(Dataset entries)
# # # # # # #
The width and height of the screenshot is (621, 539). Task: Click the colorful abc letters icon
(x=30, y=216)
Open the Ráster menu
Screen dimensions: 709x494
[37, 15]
# # # # # # #
**Directions:**
Reproduce every one of the records above, line for line and unchanged.

**Task result:**
The width and height of the screenshot is (621, 539). Task: Click the colorful abc letters icon
(x=30, y=216)
Open the Ráster menu
Screen dimensions: 709x494
[37, 15]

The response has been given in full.